As an Ex-Priest, I Live in a Shadow
Recently, a group I belong to was preparing a discussion on the place of the laity in the Church. Along with two others I was asked to prepare a short presentation to stimulate the discussion.
I was asked to contribute from the point of view of someone who had experience both of the clerical and lay states within the Church — in other words because I am a voluntarily laicised priest.
Johannesburg’s archdiocesan newspaper, ADNews, reported that I spoke of my “transition from cleric to a fettered layperson”. The description of my being a restricted layperson was precise and accurate.
In giving my short presentation I decided to share publicly for the first time the contents of the letter I had received from the Congregation for Divine Worship and Discipline of the Sacraments dated March 1, 2000 on my “dismissal from the clerical state and dispensation from obligations”.
I have never shared it before because the contents make it obvious that it should not be disseminated. In the intervening 19 years I have honoured that implicit confidentiality and have come to terms with the conditions of the document in my own way—as, I am sure, have tens of thousands of men in my situation over the decades.
When I came to consider the presentation I was asked to give, it somehow seemed appropriate to point to the conflicts I have experienced in living in the Church for almost 20 years while trying to honour the restrictions placed on me.
I will not quote the full document but quote selectively what I consider the main points of contradiction contained in it (I would be willing to make the document available to anyone who would like to view it).
The process and its expression may have changed in the meantime, but this is the one I have lived with and I have not been advised of any changes since.
The document states that the ecclesiastical authority (the bishop or, if I was a religious priest, major superior) is to exhort me earnestly “in accord with his new condition of living [as a layperson] to share the life of the People of God, to promote its development, and to show himself to be a most loving son of the Church”.
But at the same time, however, the bishop was to make known to me the following:
- a) “He [referring to me] remains excluded from exercise of the sacred ministry, except for those matters mentioned in canons 976, 986 para 2, and therefore cannot preach a homily.
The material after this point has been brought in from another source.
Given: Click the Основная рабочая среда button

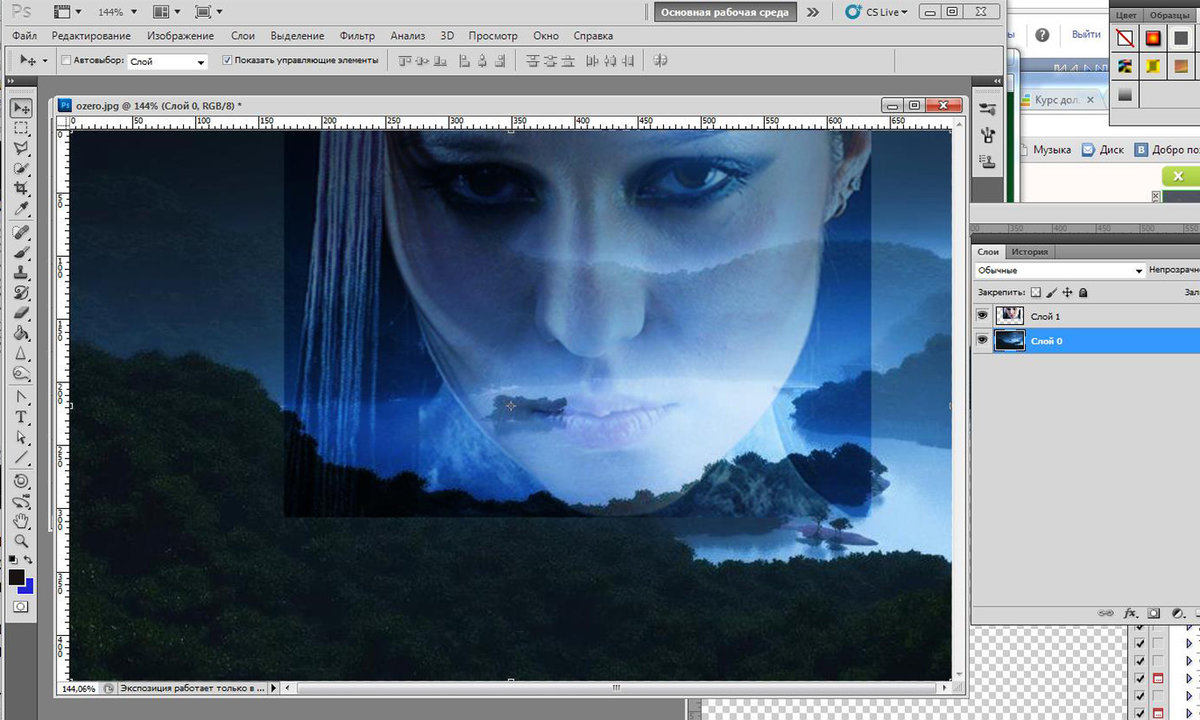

He cannot function as an extraordinary minister for distribution of Holy Communion, and he cannot be given a directive office in the pastoral field;
- b) In the same way he cannot fulfil any duty in the seminary or in equivalent institutes;
- c) In institutes of higher learning, in any way dependent on ecclesiastical authority, he cannot exercise a directive position or the office of teaching;
- d) In institutes of higher learning not dependent on ecclesiastical authority he cannot teach a properly theological subject or one that is closely connected with it;
- e) In institutes of lower grade dependent on ecclesiastical authority, however, a directive post or a teaching office, a dispensed priest is bound by the same law in regard to teaching religion in institutes of the same grade not dependent on ecclesiastical authority;
- f) By itself a priest who is dispensed from celibacy, and all the more so if he is married, must remain absent from places in which his prior condition is known.
There follows another four paragraphs, but the above constitute the major conditions that have defined my place in the Church over the almost 20 years.
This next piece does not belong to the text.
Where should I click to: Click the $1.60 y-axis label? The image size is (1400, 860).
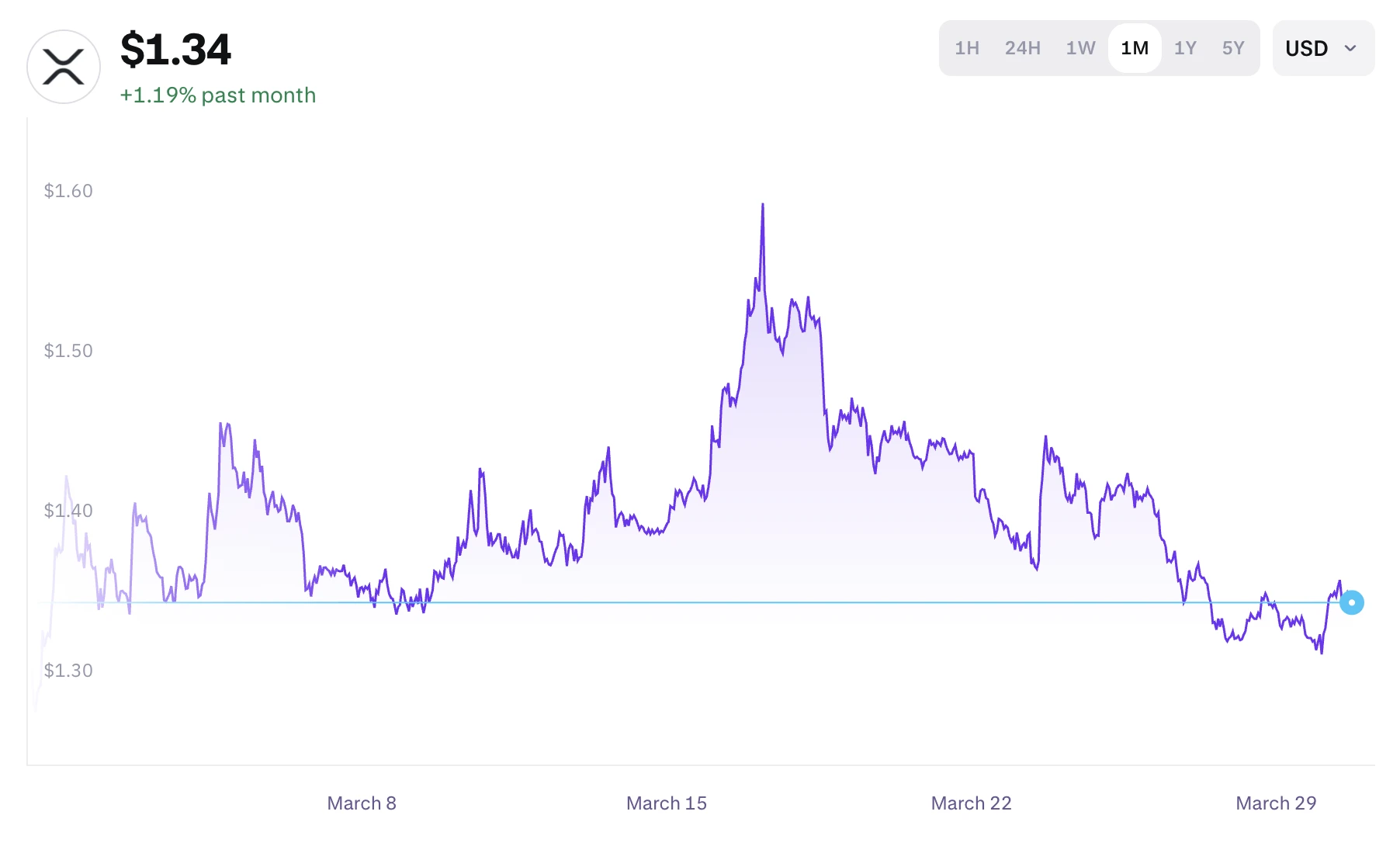(68, 191)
I feel I should point out that I requested a dispensation after having served in various pastoral capacities in Scotland, Botswana, Ireland and South Africa over a period of 18 years and was not sanctioned or fired for misconduct. It is in that context that I question the draconian restrictions imposed on myself and many others in similar situations.
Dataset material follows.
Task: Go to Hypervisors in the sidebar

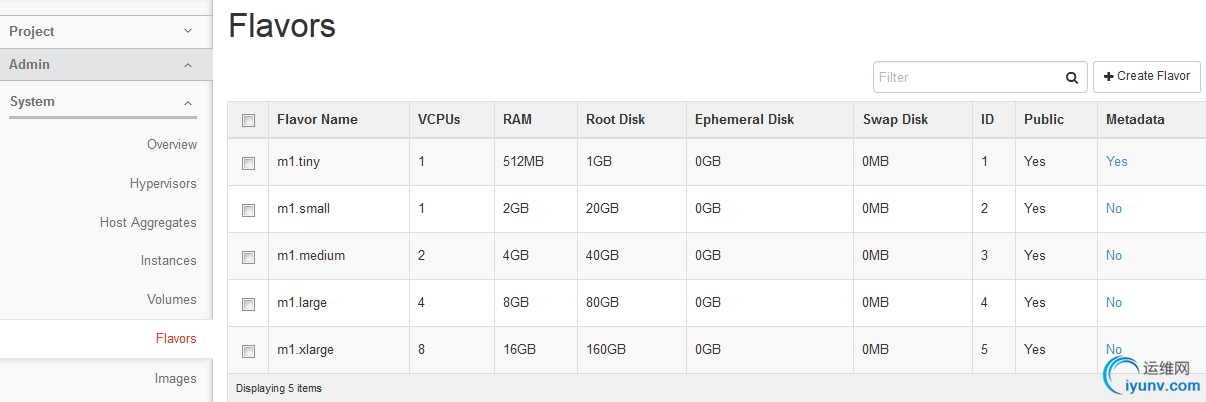Action: 163,184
Some would argue that laicised priests should, in these times of vocational scarcity, be permitted to exercise the ministries they were ordained for. Personally I think there should be serious discussion on that point.
Some would also argue that the theological training they have received should not be invalidated or discarded. There is a wealth of knowledge and experience, gained at great expense, which has simply been discarded. Again, I would support discussion on that topic.
Many will see that the demand that a laicised priest should keep his prior condition a secret, especially if he is married, is totally unjust as it condemns him not just to a fettered Christian life but to a shadow existence within the community.
The Church’s justification for such restriction is to avoid scandalising the People of God. For the past nine years I have lived in a parish where the priest-in-charge — a convert from another denomination — is a married man with a family and I have yet to meet a parishioner who thinks it is a scandal. And why should they?
The point I would like to make here is that as baptised members of the Church we have a right to live that baptism fully within the community of the faithful. Our status as members of the People of God, lay members of the Church, precedes any other status we may occupy within the community.
The sacrament of baptism is foundational to our dignity as Christians and should not be subjected to restrictions or be thought of as inferior in any way to that of any other baptised Christian.
The upcoming synod in the Johannesburg archdiocese asks: “What kind of Church do you want to belong to, and what are the obstacles that stand in the way of achieving that?”
I want a Church that recognises the dignity that accords to all its members, treats them with equal respect and is accountable to them.
What stands in the way is a culture of authoritarianism, defensiveness and secrecy.
I pray that a synodal approach will be successful and will be sustained both in Johannesburg archdiocese and throughout the Church.